▶ **TEXT BLOCK**
########################################

The heartful leader – part 2
Extraordinary outcomes through inspiration
RAVI VENKATESAN introduced the Heartful Leader framework shown below In part 1 of this series. He also established paradigm shifts that require leaders of the future to get more done with influence versus control. They need to navigate situations where they don’t have authority but rather need to collaborate. They develop and use ‘soft power’ to accomplish what is needed. He discussed how our inner state reflects in outer behavior, which either does or doesn’t create trust & relationships, which over time create reputations. The combination of trust, relationships and reputations results in the influence that we have. In this article he looks at reputation more closely.
The word ‘reputation’ comes from the Latin reputare, which means ‘to think over’. The thinking over happens over time. It is defined as “beliefs and opinions generally held about someone or something”. It is also defined as “a widespread belief that someone has a particular characteristic”. Some examples from day-to day-life are:
A person in your family circle who has a reputation of being helpful to everyone.
A manager at your workplace who has a reputation of getting things done at all costs.
A politician who has a reputation of not being trustworthy.
A neighbor who has a reputation of being a naysayer to all new ideas that are brought up in your Home Owner’s Association meetings.
The CEO of a non-profit organization who has a reputation of high integrity.

########################################

▶ **DATA SHOWN**
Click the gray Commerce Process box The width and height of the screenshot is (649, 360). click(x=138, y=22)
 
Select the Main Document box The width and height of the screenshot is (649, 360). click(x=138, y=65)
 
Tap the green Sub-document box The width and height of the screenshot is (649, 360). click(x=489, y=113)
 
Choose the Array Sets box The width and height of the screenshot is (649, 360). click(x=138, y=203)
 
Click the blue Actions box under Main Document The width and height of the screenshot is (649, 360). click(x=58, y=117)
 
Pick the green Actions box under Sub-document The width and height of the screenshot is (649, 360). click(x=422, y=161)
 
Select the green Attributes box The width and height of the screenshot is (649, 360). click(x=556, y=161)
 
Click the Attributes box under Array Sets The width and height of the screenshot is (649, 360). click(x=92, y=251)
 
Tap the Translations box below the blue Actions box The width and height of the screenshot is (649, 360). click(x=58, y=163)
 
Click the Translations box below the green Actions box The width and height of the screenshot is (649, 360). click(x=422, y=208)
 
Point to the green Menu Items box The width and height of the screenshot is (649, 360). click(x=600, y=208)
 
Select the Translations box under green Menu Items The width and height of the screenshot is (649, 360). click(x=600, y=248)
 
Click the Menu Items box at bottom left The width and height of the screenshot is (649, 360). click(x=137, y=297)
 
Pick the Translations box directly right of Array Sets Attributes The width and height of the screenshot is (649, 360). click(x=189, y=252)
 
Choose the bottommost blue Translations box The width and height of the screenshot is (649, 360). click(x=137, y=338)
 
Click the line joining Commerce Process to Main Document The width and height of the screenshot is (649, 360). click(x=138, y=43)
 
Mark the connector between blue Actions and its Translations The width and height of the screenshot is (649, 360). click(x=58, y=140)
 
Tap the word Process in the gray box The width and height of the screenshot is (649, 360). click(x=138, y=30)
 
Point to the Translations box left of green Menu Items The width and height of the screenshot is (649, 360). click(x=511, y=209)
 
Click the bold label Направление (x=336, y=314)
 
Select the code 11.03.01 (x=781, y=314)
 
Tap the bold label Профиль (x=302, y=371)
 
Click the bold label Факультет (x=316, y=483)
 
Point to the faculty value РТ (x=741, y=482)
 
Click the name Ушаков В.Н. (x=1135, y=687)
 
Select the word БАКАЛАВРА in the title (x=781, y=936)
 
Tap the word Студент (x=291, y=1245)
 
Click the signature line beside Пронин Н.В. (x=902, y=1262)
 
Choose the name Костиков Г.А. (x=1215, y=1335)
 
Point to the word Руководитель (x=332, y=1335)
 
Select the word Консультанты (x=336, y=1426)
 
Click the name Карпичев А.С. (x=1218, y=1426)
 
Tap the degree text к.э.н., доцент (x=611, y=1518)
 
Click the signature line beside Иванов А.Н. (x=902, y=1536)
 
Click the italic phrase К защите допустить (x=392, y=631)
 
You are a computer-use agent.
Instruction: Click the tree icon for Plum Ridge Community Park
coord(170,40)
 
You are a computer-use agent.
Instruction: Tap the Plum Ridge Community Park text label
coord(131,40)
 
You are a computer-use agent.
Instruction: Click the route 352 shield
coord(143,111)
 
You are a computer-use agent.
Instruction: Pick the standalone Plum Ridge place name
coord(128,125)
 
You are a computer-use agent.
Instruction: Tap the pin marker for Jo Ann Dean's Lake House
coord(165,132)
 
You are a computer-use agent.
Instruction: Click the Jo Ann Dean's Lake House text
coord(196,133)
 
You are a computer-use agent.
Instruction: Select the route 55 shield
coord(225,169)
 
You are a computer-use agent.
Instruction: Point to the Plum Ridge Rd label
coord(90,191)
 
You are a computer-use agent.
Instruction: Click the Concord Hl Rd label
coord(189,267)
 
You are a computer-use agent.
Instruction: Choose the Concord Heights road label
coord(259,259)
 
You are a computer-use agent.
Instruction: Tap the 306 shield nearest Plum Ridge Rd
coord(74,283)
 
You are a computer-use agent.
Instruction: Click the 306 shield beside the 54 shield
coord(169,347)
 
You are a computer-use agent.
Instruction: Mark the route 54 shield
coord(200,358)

########################################

▶ **GIVEN EXERCISE A**
Return the passage of the article on heartful leadership from "The word ‘reputation’" up to and including "at all costs.".
▶ **GIVEN EXERCISE B**
In the article on heartful leadership, what Latin word does "reputation" come from?
▶ **GIVEN EXERCISE C**
Please extend the article on heartful leadership beyond its last sentence.
The lines above come from a separate source than the article on heartful leadership.

▶ **EXERCISE OUTPUT A**
The word ‘reputation’ comes from the Latin reputare, which means ‘to think over’. The thinking over happens over time. It is defined as “beliefs and opinions generally held about someone or something”. It is also defined as “a widespread belief that someone has a particular characteristic”. Some examples from day-to day-life are:
A person in your family circle who has a reputation of being helpful to everyone.
A manager at your workplace who has a reputation of getting things done at all costs.

▶ **EXERCISE OUTPUT B**
Reputare, which means "to think over."

▶ **EXERCISE OUTPUT C**
Reputations can be good or bad, like being viewed as an expert in a certain field, or not being trustworthy. They can also be good or bad based on context. For example, a leader who has a great reputation for being a visionary may not wield enough influence to lead the execution of a new initiative. On the other hand, a leader who has a reputation of being very good at getting things done, but not at vision and strategy, may not be taken seriously if he tries to rally a team behind a new strategy.
Most of us don’t think about our reputation. There are a couple of reasons for this. We rely on authority or influence through direct relationships to get things done. This works well up to a certain extent, but it doesn’t scale. Sooner or later in our leadership journey we arrive at a point where someone will, or will not do something based on our reputation, and we don’t have a direct relationship with them. Most people cannot have a direct meaningful relationship with more than a couple of hundred people, even in this hyper-connected age of social media. So how else will you influence beyond these people, except to consciously build and manage your reputation?
Let’s look at three components that make up a reputation and some of the ways to develop and manage these more consciously. Towards the end we will also discuss a 3-step approach to rebuilding a damaged reputation.
If people are not aware of you, you don’t have a reputation. So the first step is to find ways to create awareness about yourself as a leader. When I became a manager at Accenture, as part of new manager training we were taught to develop one or two things that, over time, we would be known for. This can be “Very good at data analysis,” or “Great at developing people,” or simply “Rock solid reliable in getting things done.” It applies even in a family situation. Think about a girl that married your cousin and has a reputation for being tough to get along with, or the aunt who will go all out to help everyone.
Strategies to spread awareness include:
Highlight what you want to be known about yourself in a natural and subtle way in conversations. Keep in mind that being very explicit or overt with this doesn’t work and will come across as inauthentic.
Seek feedback when you make a presentation on some topic or express an opinion about what to do in a situation etc. People ‘think over’ more when asked for feedback.
Remember the word reputation comes from ‘think over’.
Publish blog posts, articles or white papers in whatever forums you can access.
Expressing your opinions in a structured manner is a great way to spread awareness.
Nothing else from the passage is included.